▶ YOUR TASK
The answer should consist of each line below that contains the word "will".

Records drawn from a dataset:
-=-=-

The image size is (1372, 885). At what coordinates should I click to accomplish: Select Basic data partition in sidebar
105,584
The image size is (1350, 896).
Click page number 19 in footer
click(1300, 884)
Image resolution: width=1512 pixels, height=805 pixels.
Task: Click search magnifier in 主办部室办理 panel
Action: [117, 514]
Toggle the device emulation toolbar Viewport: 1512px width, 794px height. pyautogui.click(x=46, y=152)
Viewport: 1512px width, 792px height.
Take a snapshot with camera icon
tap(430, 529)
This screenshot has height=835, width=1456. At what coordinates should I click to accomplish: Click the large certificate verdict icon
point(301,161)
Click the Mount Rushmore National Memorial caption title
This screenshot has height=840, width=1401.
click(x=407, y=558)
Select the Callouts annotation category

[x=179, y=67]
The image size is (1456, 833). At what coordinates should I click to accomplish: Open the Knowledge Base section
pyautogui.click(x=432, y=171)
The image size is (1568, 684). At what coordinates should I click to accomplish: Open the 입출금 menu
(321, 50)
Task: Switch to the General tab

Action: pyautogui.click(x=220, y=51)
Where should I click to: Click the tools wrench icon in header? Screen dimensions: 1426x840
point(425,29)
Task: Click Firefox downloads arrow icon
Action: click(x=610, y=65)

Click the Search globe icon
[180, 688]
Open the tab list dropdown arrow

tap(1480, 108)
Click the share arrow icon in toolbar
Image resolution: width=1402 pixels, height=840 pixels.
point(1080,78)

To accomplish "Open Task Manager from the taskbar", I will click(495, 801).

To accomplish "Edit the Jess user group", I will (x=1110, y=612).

-=-=-

▶ TASK OUTPUT
To accomplish "Open Task Manager from the taskbar", I will click(495, 801).
To accomplish "Edit the Jess user group", I will (x=1110, y=612).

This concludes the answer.